Rudin's theorem 7.25:
7.25 Theorem If $K$ is compact, if $f_n \in \mathscr{C}(K)$ for $n=1,2,3,\dots,$ and if $\{f_n\}$ is pointwise bounded and equicontinuous on $K$, then
- $\{f_n\}$ is uniformly bounded on $K$,
- $\{f_n\}$ contains a uniformly convergent subsequence.
The proof is the following:
Proof
(1) Let $\varepsilon > 0$ be given and choose $\delta > 0$, in accordance with Definition 7.22, so that
\begin{equation}
|f_n(x) – f_n(y)| < \varepsilon \tag{44}
\end{equation}
for all $n$, provided that $d(x,y) < \delta$.Since $K$ is compact, there are finitely many points $p_1, \dots, p_r$ in $K$ such that to every $x \in K$ corresponds at least one $p_i$ with $d(x, p_i) < \delta$. Since $\{f_n\}$ is pointwise bounded, there exist $M_i < \infty$ such that $|f_n(p_i)| < M_i$ for all $n$. If $M = \max(M_1, \dots, M_r)$, then $|f_n(x)| < M + \varepsilon$ for every $x \in K$. This proves (1).

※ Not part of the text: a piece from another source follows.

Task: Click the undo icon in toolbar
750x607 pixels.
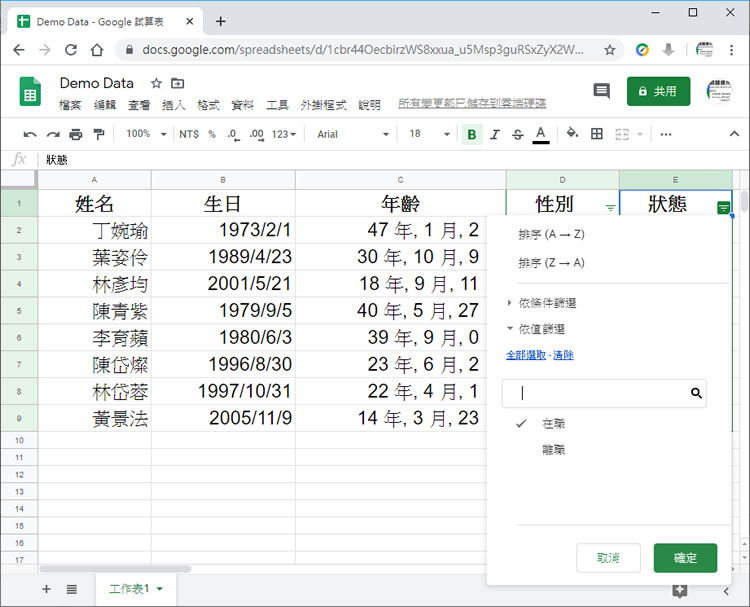Action: tap(30, 134)
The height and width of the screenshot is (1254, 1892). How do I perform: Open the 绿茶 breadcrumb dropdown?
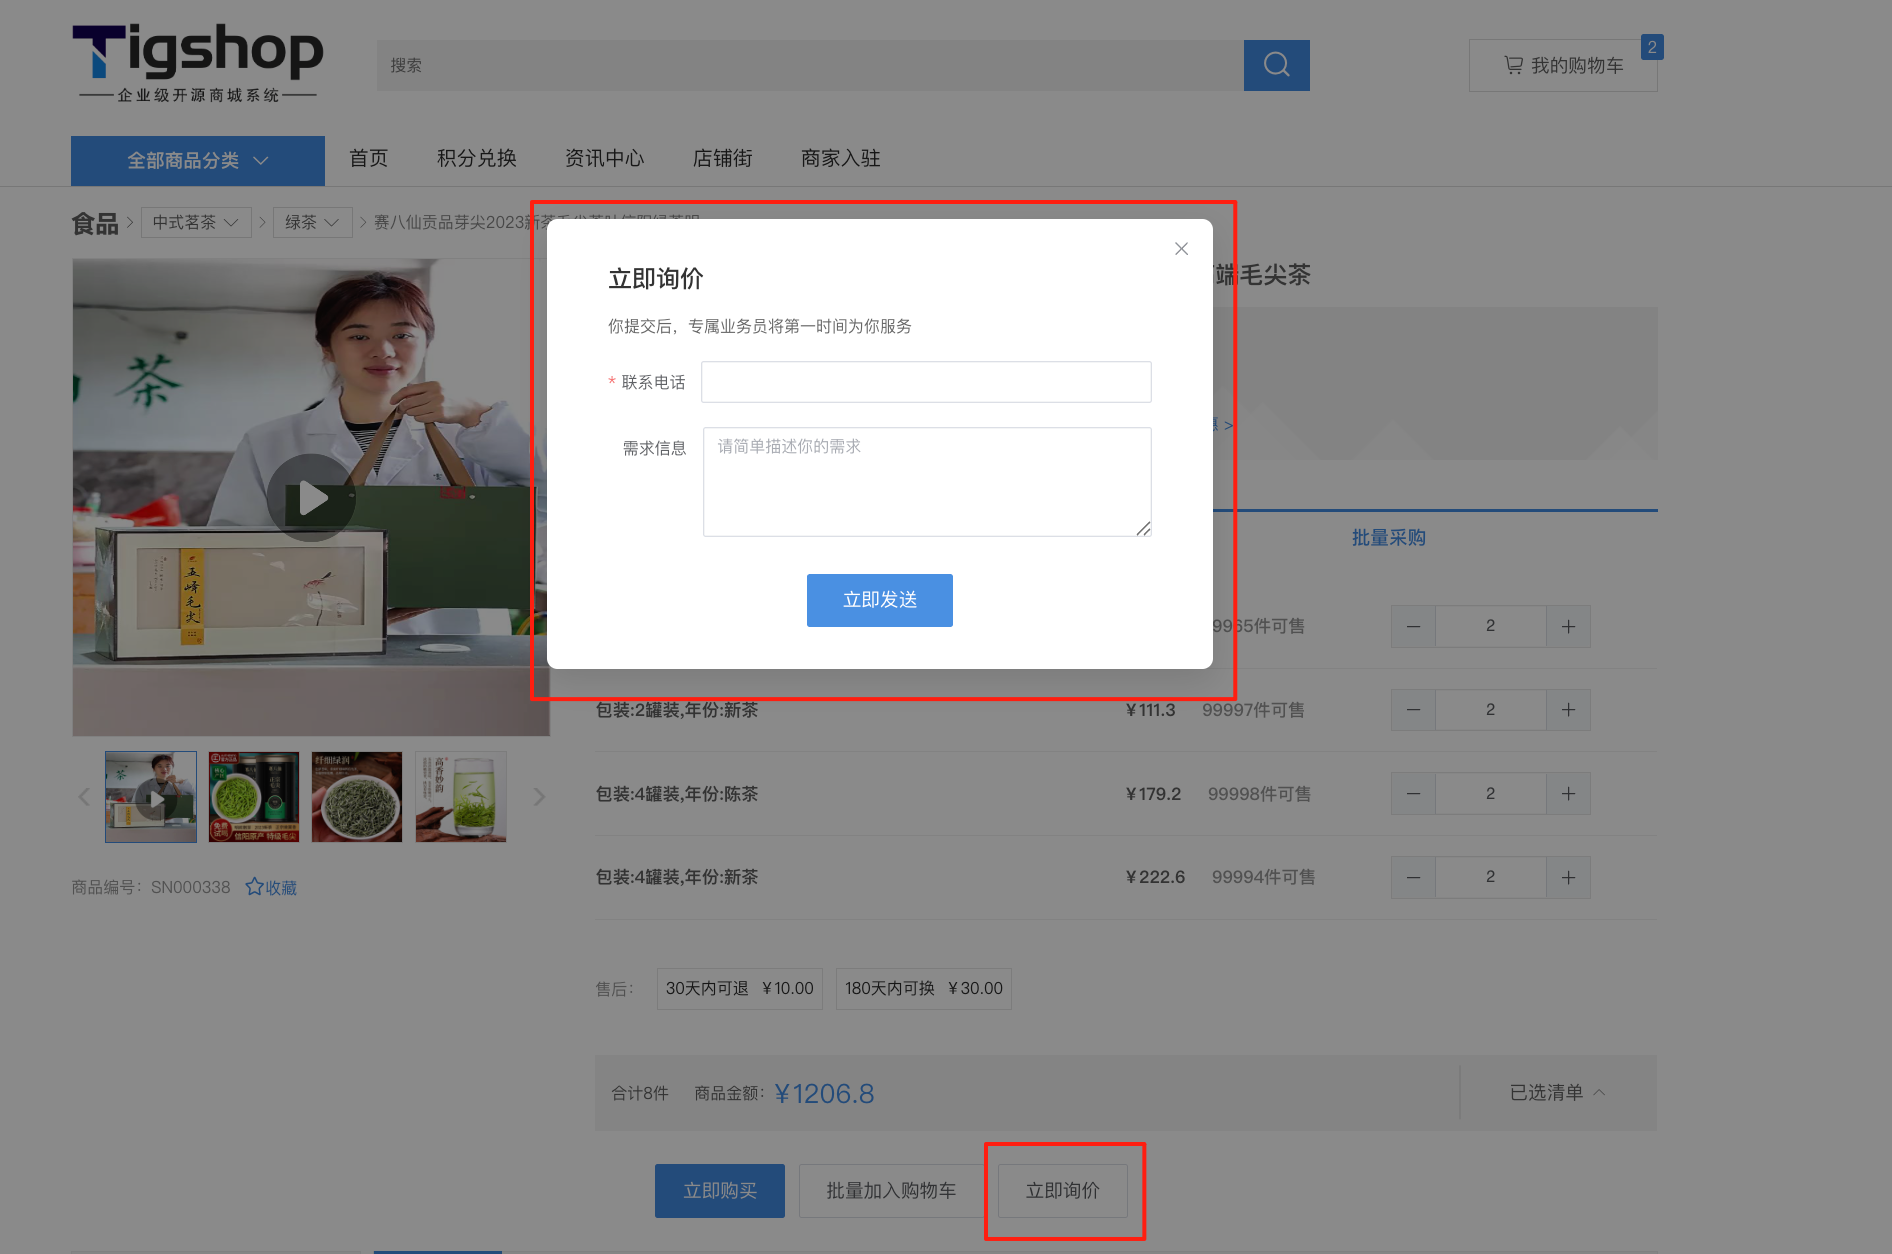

(2) Let $E$ be a countable dense subset of $K$. (For the existence of such a set $E$, see Exercise 25, Chap. 2.) Theorem 7.23 shows that $\{f_n\}$ has a subsequence $\{f_{n_i}\}$ such that $\{f_{n_i}(x)\}$ converges for every $x \in E$.
Put $f_{n_i} = g_i$, to simplify the notation. We shall prove that $\{g_i\}$ converrges uniformly on $K$.
Let $\varepsilon > 0$, and pick $\delta > 0$ as in the beginning of this proof. Let $V(x,\delta)$ be the set of all $y \in K$ with $d(x,y) < \delta$. Since $E$ is dense in $K$, and $K$ is compact, there are finitely many points $x_1, \dots, x_m$ in $E$ such that
$$
K \subset V(x_1, \delta) \cup \dots \cup V(x_m, \delta). \tag{45}
\label{45}
$$Since $\{g_i(x)\}$ converges for every $x \in E$, there is an integer $N$ such that
$$
|g_i(x_s) – g_j(x_s)| < \varepsilon \tag{46}
\label{46}
$$
whenever $i \geq N$, $j \geq N$, $1 \leq s \leq m$.If $x \in K$, $(\ref{45})$ shows that $x \in V(x_s, \delta)$ for some $s$, so that
$$
|g_i(x) – g_i(x_s) | < \varepsilon
$$
for every $i$. If $i \geq N$ and $j \geq N$, it follows from $(\ref{46})$ that
\begin{align}
|g_i(x) – g_j(x)| &\leq |g_i(x) – g_i(x_s)| + |g_i(x_s) – g_j(x_s)| + |g_j(x_s) – g_j(x)| \\
&< 3\varepsilon.
\end{align}
My question about the proof is that why is equicontinuity needed in part (1)?
Best Answer
Hint: Take a sequence of piecewise linear continuous functions $f_n$ that are $0$ on most of the domain ,$[0,1]$, but peak sharply at $1/n$. These functions are continuous and pointwise bounded because the all functions other than $f_n$ are zero at $1/n$. This sequence isn't uniformly bounded.
Drawing a picture would help. The peaks have to lie in the $(\frac{1}{n+1},\frac{1}{n-1})$ range to avoid interference.
Answer:$\\$
Define $f_n(x) = \left\{ \begin{array}{ll} 0 & \mbox{if } x \in (\frac{1}{n+1},\frac{1}{n-1})^C\\ n^2[(n+1)x-1] & \mbox{if } x \in (\frac{1}{n+1},\frac{1}{n}]\\ -n^2[(n-1)x-1] & \mbox{if } x\in (\frac{1}{n},\frac{1}{n-1}) \end{array} \right.$
This function looks like a single triangular peak of height $n$ at the point $1/n$. By how it is defined, the function is zero outside of the interval $(\frac{1}{n+1},\frac{1}{n-1})$. This function is continuous.
Let us see why this function is pointwise bounded. Pick a point $x$ in the interval $[\frac{1}{k},\frac{1}{k+1})$. Then, we can say that $f_n(x)=0$ for all $n\geq k+2$. Therefore, $f_n(x) < Max(f_1(x),\cdots,f_{k+1}(x))$ for each $x\in [\frac{1}{k},\frac{1}{k+1})$ and all $n$. This is the pointwise bound.
However, the $f_n$ are not uniformly bounded because $f_n(\frac{1}{n})=n$.